==== Provided material

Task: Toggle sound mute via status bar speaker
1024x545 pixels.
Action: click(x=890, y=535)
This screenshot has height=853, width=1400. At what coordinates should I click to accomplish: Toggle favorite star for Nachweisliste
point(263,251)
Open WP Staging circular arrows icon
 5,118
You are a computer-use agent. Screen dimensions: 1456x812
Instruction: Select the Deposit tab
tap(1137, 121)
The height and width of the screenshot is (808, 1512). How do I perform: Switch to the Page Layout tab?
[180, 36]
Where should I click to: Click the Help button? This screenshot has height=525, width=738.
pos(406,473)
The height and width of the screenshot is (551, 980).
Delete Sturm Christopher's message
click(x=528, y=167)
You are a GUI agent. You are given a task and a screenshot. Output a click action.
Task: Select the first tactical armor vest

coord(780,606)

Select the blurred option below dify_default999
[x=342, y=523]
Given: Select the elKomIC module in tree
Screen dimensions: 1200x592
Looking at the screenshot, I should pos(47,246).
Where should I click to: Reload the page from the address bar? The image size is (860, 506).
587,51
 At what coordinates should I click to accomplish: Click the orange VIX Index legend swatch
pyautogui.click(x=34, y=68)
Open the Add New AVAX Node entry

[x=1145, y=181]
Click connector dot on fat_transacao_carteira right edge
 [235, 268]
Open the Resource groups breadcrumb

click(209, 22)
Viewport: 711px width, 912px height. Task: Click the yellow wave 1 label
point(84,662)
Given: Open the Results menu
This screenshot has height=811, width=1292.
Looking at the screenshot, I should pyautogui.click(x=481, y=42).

========

## [To do]
From the records above, transcribe without alteration every line from the one with "Given: Select the elKomIC module in tree" to the one with "Given: Open the Results menu", inclusive.

## [Worked solution]
Given: Select the elKomIC module in tree
Screen dimensions: 1200x592
Looking at the screenshot, I should pos(47,246).
Where should I click to: Reload the page from the address bar? The image size is (860, 506).
587,51
 At what coordinates should I click to accomplish: Click the orange VIX Index legend swatch
pyautogui.click(x=34, y=68)
Open the Add New AVAX Node entry

[x=1145, y=181]
Click connector dot on fat_transacao_carteira right edge
 [235, 268]
Open the Resource groups breadcrumb

click(209, 22)
Viewport: 711px width, 912px height. Task: Click the yellow wave 1 label
point(84,662)
Given: Open the Results menu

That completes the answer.